Sytuacja zaczęła pogarszać się w kwietniu, wraz z wprowadzaniem kolejnych obostrzeń. Dwa miesiące później po raz pierwszy od czterech lat (w tym okresie roku) liczba osób bez pracy przekroczyła 3 tysiące. Ten niekorzystny trend zaczął odwracać się pod koniec lata, pomiędzy pierwszą, a drugą falą pandemii. Niestety, od października bezrobocie znów poszło w górę. Pod koniec 2020 roku liczba bezrobotnych w powiecie wyniosła 3235. Stopa bezrobocia w procentach nie została jeszcze obliczona, ale biorąc pod uwagę fakt, że w listopadzie wynosiła 6,4 procent, możemy założyć, że obecnie przekracza już 6,5 proc.

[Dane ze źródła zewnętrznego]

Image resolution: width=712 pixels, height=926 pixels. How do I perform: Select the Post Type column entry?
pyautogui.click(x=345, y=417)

Wzrosty zanotowano niemal w każdej gminie powiatu (z wyjątkiem gminy Janowiec i gminy Puławy). W mieście Puławy bezrobotnych na koniec grudnia było 1378 osób, najwięcej od stycznia 2019 roku. W gm. Nałęczów i Kurów liczba osób bez pracy wzrosła do 250 osób. To o ponad 20 proc. więcej, niż rok wcześniej. Niestety styczeń nie będzie lepszy.

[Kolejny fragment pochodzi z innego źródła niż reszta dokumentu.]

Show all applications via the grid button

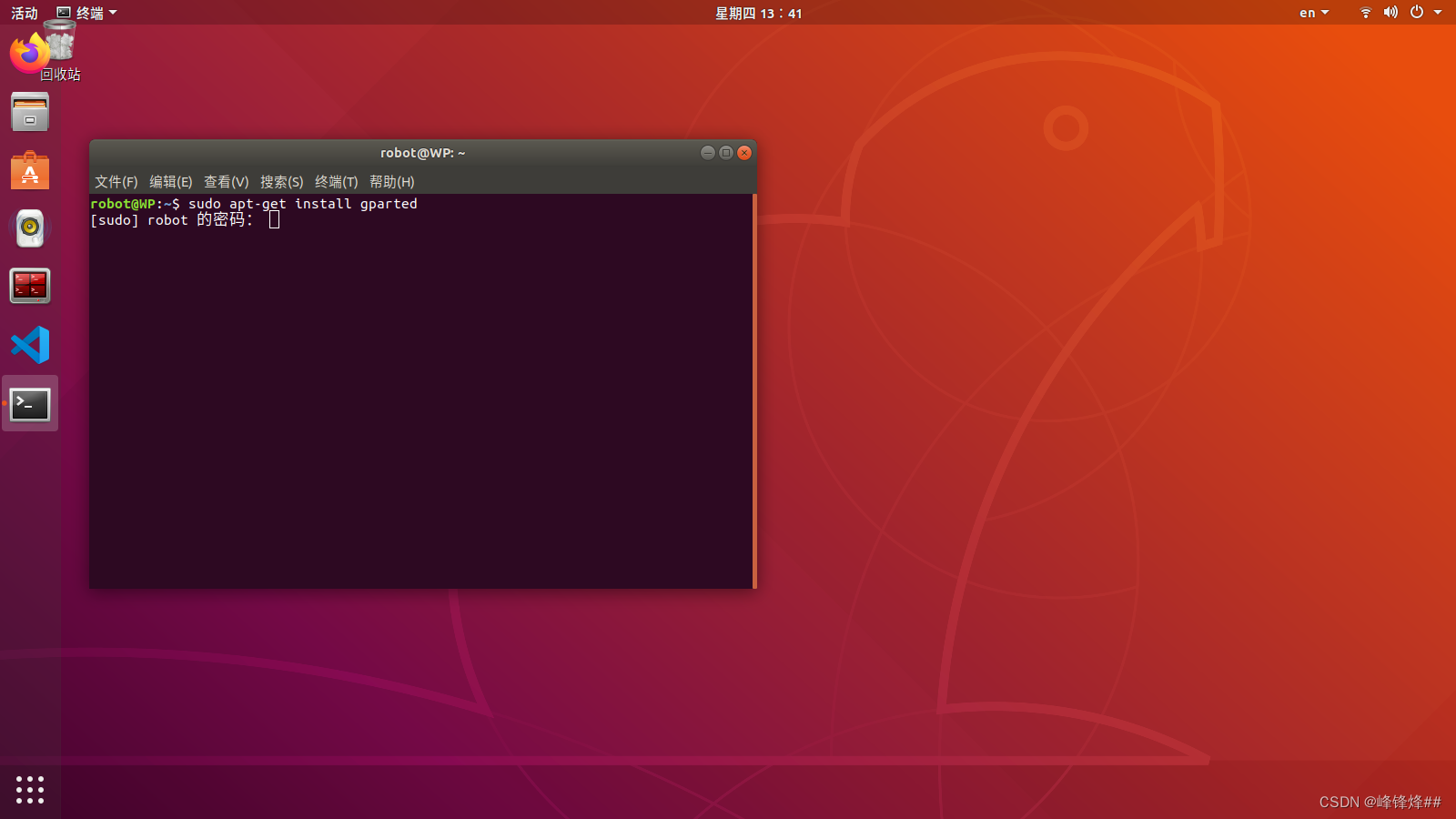point(30,790)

– Spodziewamy się, że bezrobocie nadal będzie rosło, mimo tego, że staramy się temu przeciwdziałać oferując wsparcie dla przedsiębiorców. W tym miesiącu, licząc do 19 stycznia, zarejestrowało się już 302 osoby, więc liczba ta zbliża się już do poziomu grudniowego – mówi Krzysztof Gumieniak, dyrektor Powiatowego Urzędu Pracy w Puławach. Jak dodaje, w urzędzie najczęściej rejestrują się obecnie byli pracownicy branży gastronomicznej, sprzedawcy oraz personel hoteli. A więc przedstawiciele zawodów, które najbardziej ucierpiały w wyniku drugiej fali pandemii. To także osoby zatrudniane często na umowach tymczasowych.
Pozytywna informacja jest taka, że do 170 lokalnych małych firm trafiły już dotacje (5 tys. zł) pochodzące z tzw. „tarczy 6.0”. Liczba wniosków o wsparcie tego rodzaju cały czas rośnie. Obecnie wynosi 270. Drugą optymistyczną wiadomością jest to, że bezrobocie w powiecie puławskim ciągle pozostaje wyraźnie niższe od średniej dla województwa lubelskiego. Ta ostatnia wartość już w listopadzie wynosiła 8 procent, a obecnie zmierza w kierunku 9.